In the latest arrest of a Facebook critic of Prime Minister Hun Sen, a woman in Poipet City has been taken to court for calling the premier “a traitor” in response to a post on the social network by government mouthpiece Fresh News, officials said.
Mao Linda, 31, was arrested at her house in the Banteay Meanchey provincial border town after making the comment on Friday, according to Sith Luos, deputy provincial police chief.
“To say it precisely, it is related to insulting, scorning and defaming publicly,” Mr. Luos said.
The case against Ms. Linda is just the latest in a series of prosecutions against the country’s netizens in recent months, suggesting a lowered tolerance for any online criticism of Mr. Hun Sen.
Written under Fresh News’ Facebook post about the U.S.’ bombing campaign in Cambodia in the 1970s, Ms. Linda accused Mr. Hun Sen and his family of selling off the country’s land.
“Cambodia cannot accept Hun Sen’s family selling the land of the former king [Norodom Sihanouk],” Ms. Linda wrote, before branding the premier “a traitor.”
Under questioning at the provincial police station, Mr. Luos said Ms. Linda had admitted that she wrote the disparaging remarks.
“She confessed that it is her account that she was using regularly,” Mr. Luos said, adding that the former casino worker claimed she was “dissatisfied” with the prime minister. “She just started [using Facebook] and as she saw others swore, she then followed others to swear,” he added.
Ms. Linda was being questioned at the provincial court on Monday, according to the court’s spokesman Roeun Lina.
Often those accused are charged for crimes including defamation and incitement after criticizing Mr. Hun Sen on Facebook.
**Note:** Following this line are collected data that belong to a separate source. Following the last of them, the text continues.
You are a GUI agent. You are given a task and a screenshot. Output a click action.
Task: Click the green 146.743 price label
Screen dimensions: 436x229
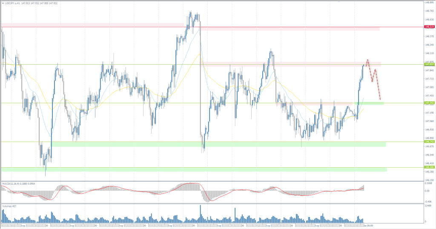coord(429,142)
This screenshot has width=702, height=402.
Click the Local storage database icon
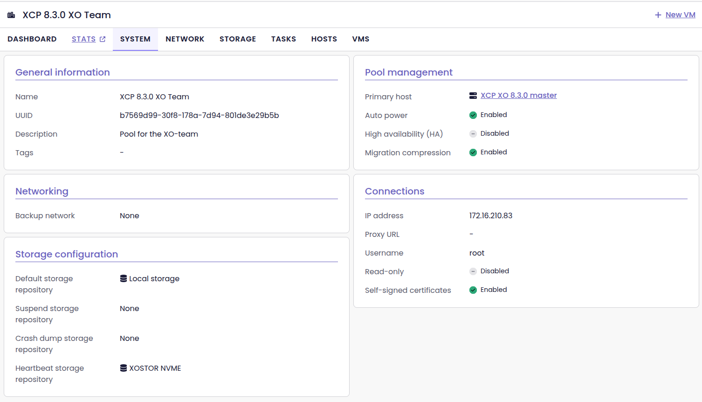pos(124,278)
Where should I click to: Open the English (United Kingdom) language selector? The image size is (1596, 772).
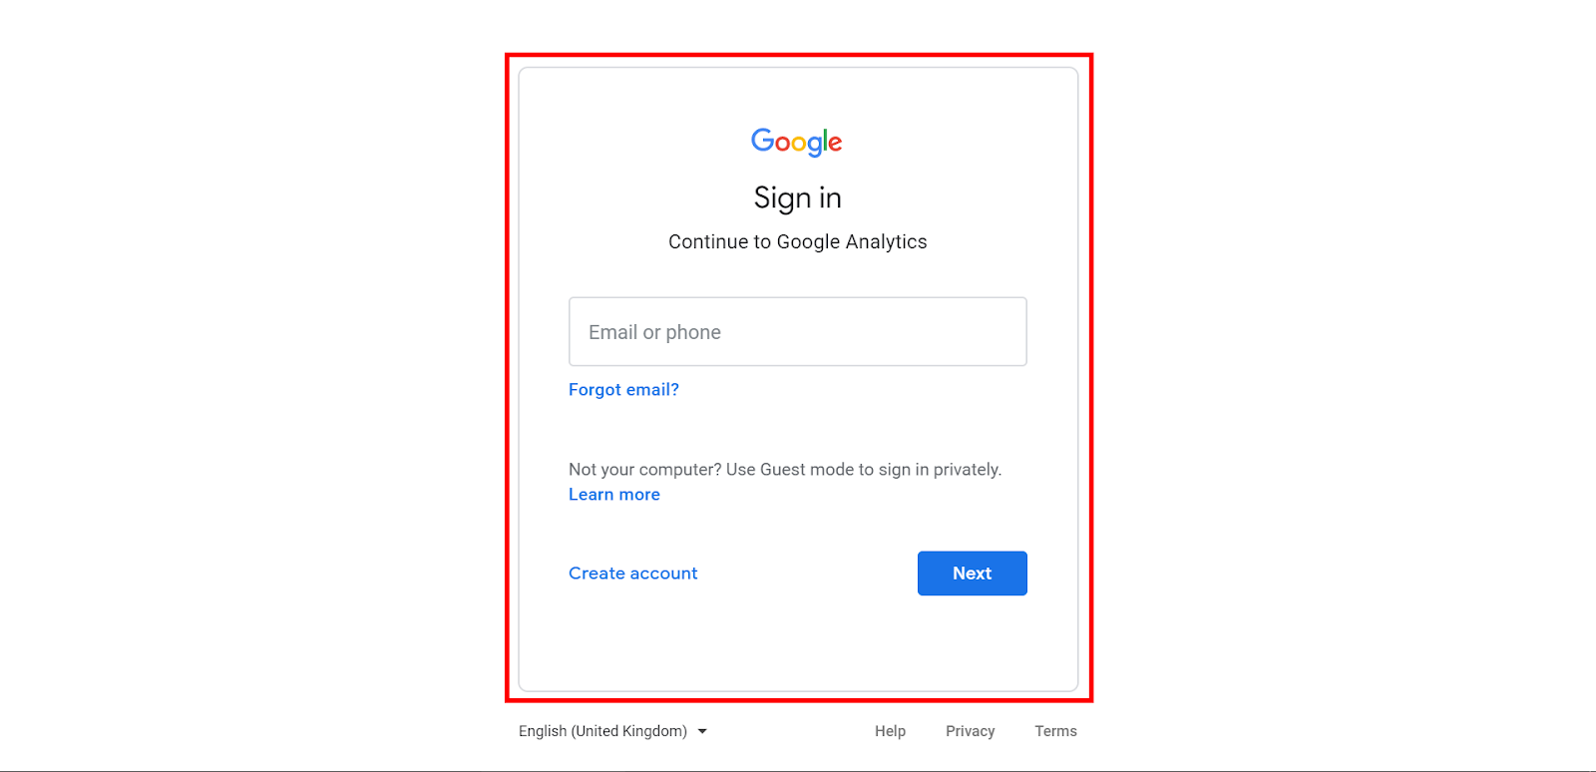[x=602, y=731]
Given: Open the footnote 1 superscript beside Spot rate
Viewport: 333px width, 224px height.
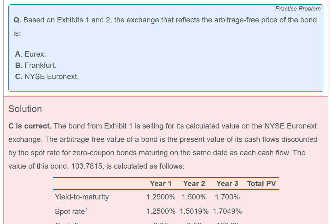Looking at the screenshot, I should (x=87, y=209).
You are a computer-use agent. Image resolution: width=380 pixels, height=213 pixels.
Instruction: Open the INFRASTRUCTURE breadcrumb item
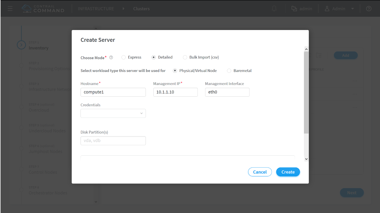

Political analyst Ou Virak, head of the Future Forum think tank, warned that people were often mistaken to think that anything they said or wrote on social media was free speech without consequences.
“They don’t really dare to talk outside, but on Facebook they dare too much. This is an issue,” he said.
Last week, Sourn Serey Ratha, head of the Khmer Power Party, was handed five years in jail over Facebook posts critical of the premier and military leaders. A woman was charged with the same crime last month for accusing Mr. Hun Sen of being behind political analyst Kem Ley’s murder last year in a live Facebook video.
In February, a 27-year-old migrant laborer was sentenced to two years in prison over a Facebook post threatening the life of the prime minister. Ven Sopheap, from Prey Veng province, made two posts, including writing alongside a video: “Hun Sen oy, today is the day of your death.”
He claimed not to know that such Facebook posts were illegal.
In one of the most high-profile cases, student Kung Raiya was sentenced to 18 months in jail in March last year after calling for a “color revolution” on the social network. The political science student, 26, was arrested while walking to class at Phnom Penh’s Khemarak University.
Mr. Virak said that people have to take responsibility for any activity on social media.
“Opinions on Facebook or spoken publicly via radio or other forms of social media, are the same, meaning it requires responsibility,” he said.
“There is law that allows the restriction, if it is incitement or violent or making a death threat, they should be arrested,” he added.
Legal expert Sok Sam Oeun agreed that Facebook users needed to be careful when expressing critical views about the government online and should not be drawn into a false sense of security when observing how other countries allow wider freedom to denounce their leaders.
“We have rights to expression, but in the law, it can’t affect the national security and reputation of others. Some others saw on Facebook that in other countries people insulted or criticized their president. They thought that they could do it like others,” Mr. Sam Oeun said.
With a widening of the definition of national security, social security and affecting the reputation of others, “the freedom to express becomes smaller,” he added.